For this exercise, output the entries below exactly from the line that holds "This screenshot has width=1295, height=924." to the line that holds "Open the attachment paperclip tool", both ends included. No pictures belong in the copy.

LISTED RECORDS =>
------------
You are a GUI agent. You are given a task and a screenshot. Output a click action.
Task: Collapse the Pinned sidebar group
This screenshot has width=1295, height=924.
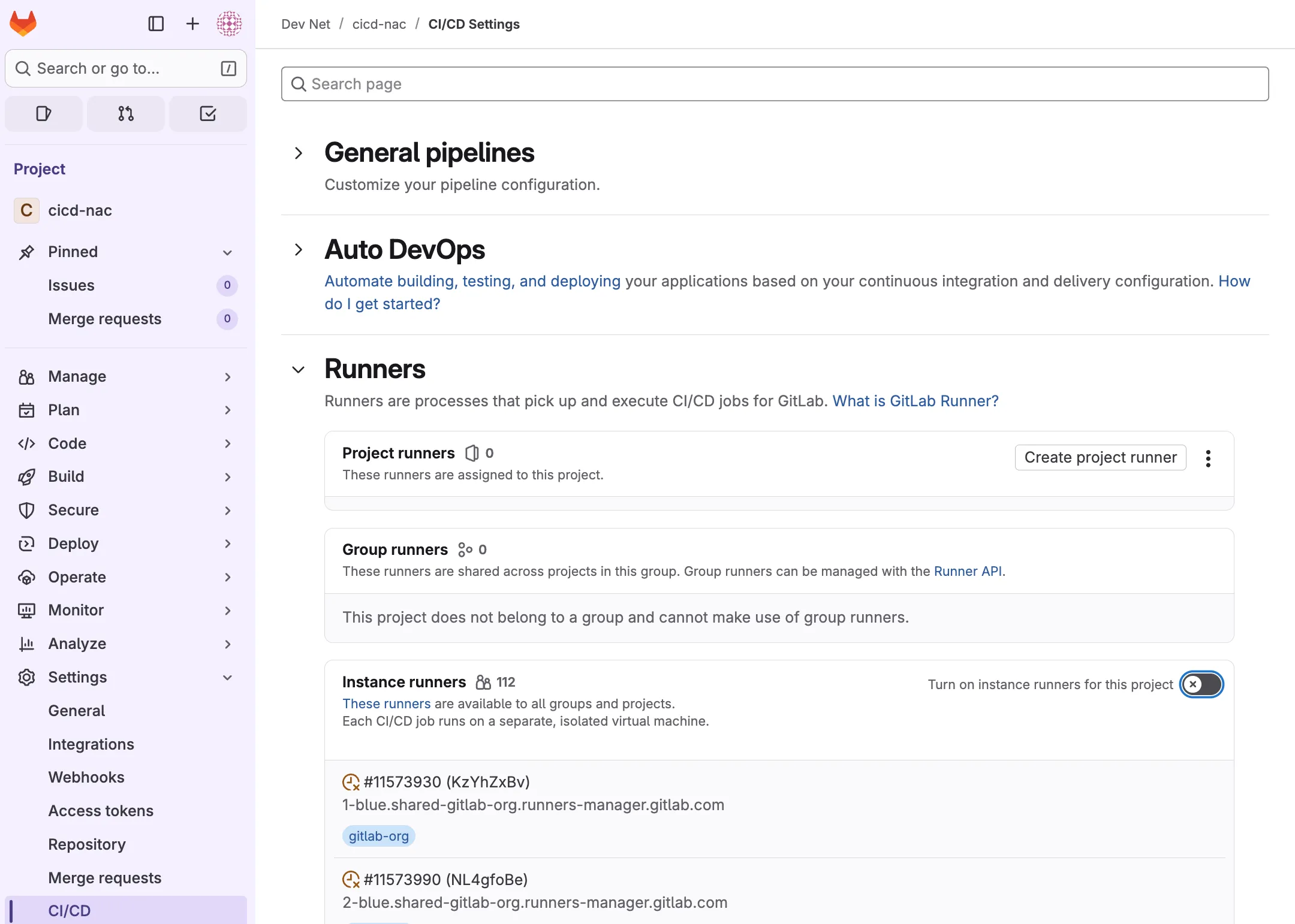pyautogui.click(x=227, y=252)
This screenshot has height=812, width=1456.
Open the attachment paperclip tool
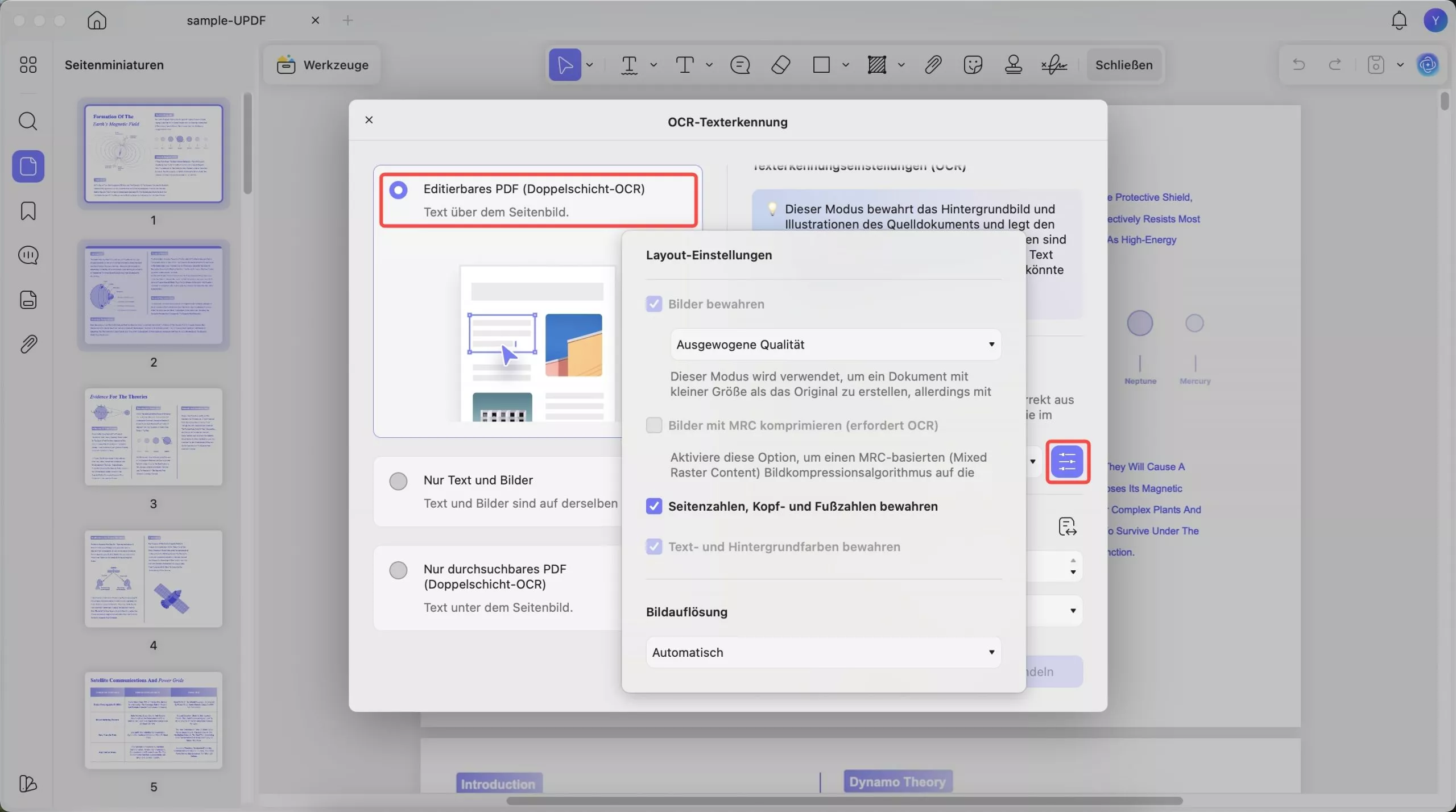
------------
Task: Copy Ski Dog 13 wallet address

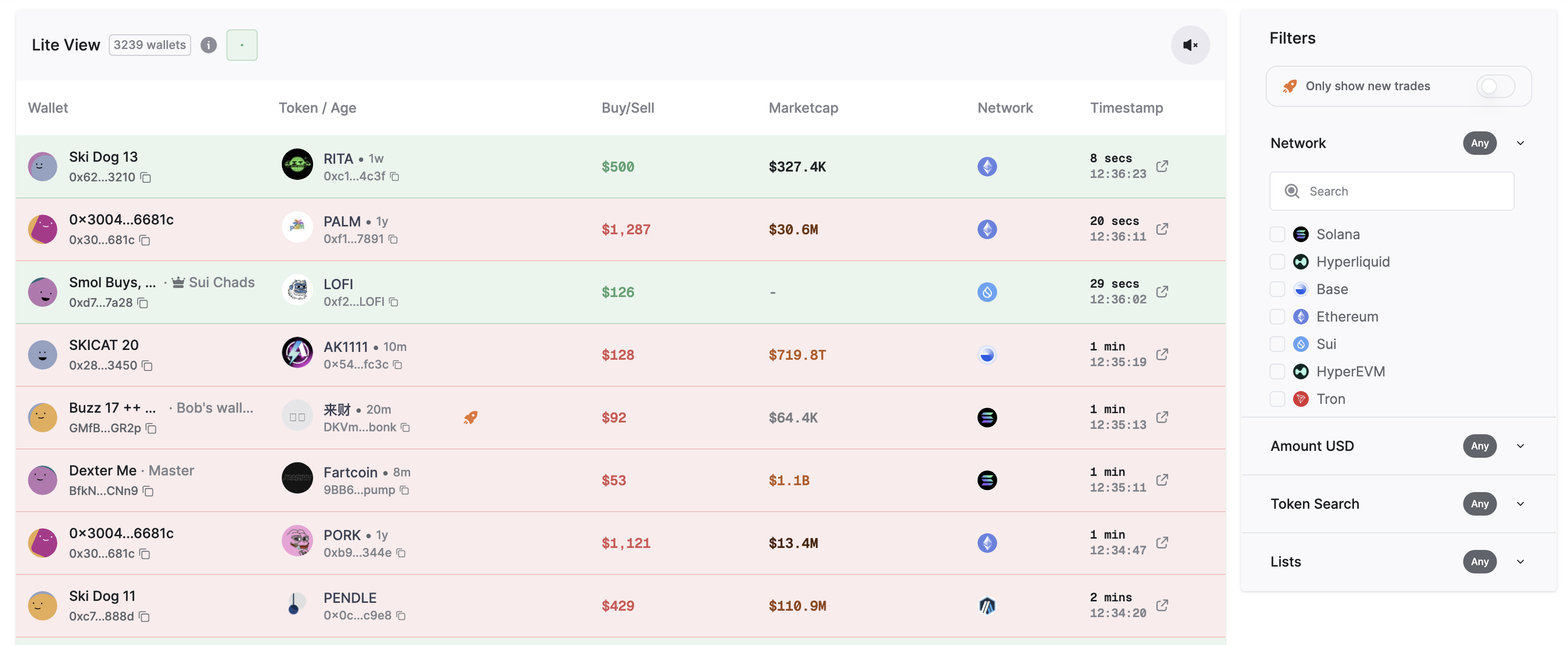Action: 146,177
------------
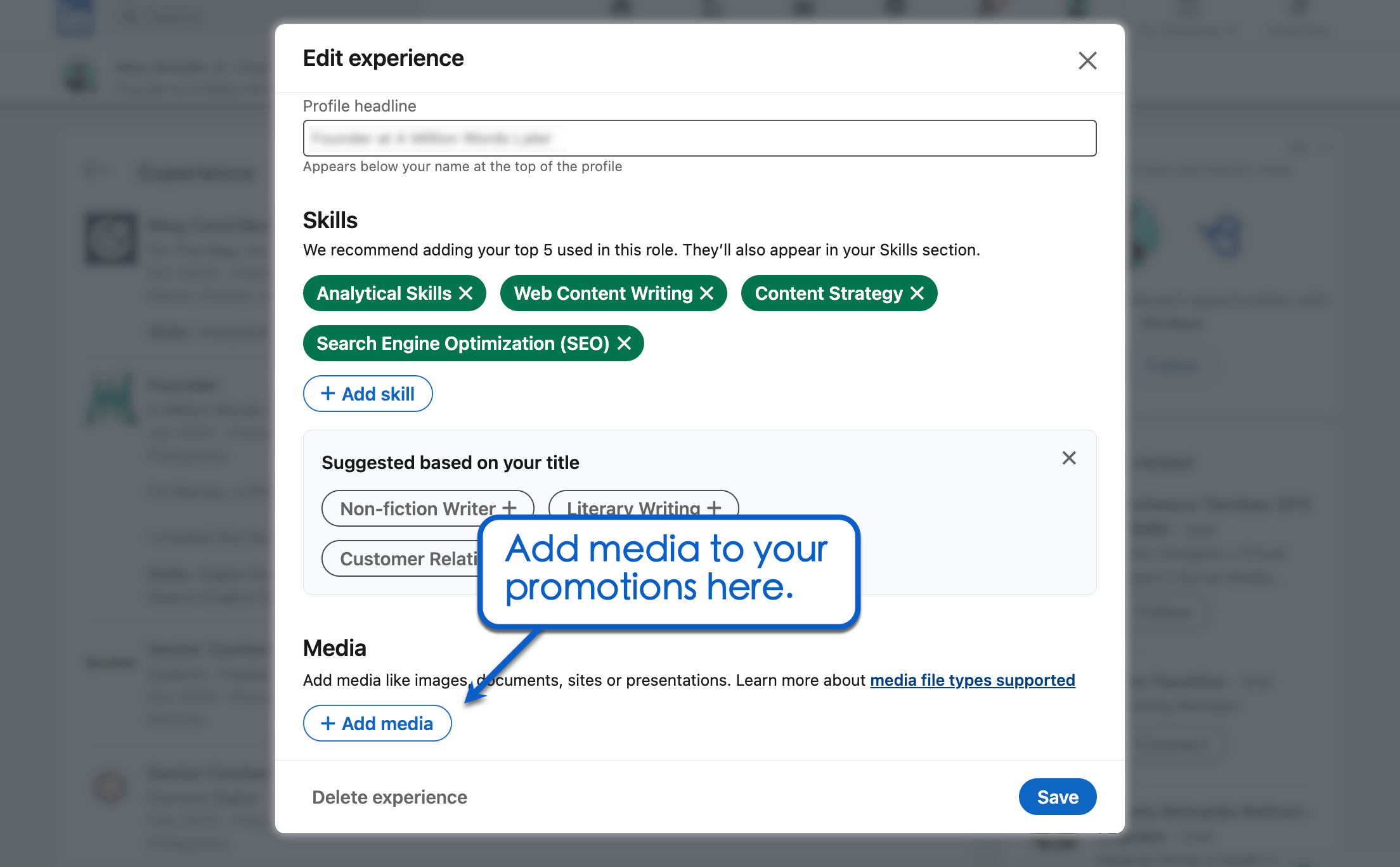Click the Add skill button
------------
EXPECTED ANSWER =>
This screenshot has width=1295, height=924.
pyautogui.click(x=227, y=252)
This screenshot has height=812, width=1456.
Open the attachment paperclip tool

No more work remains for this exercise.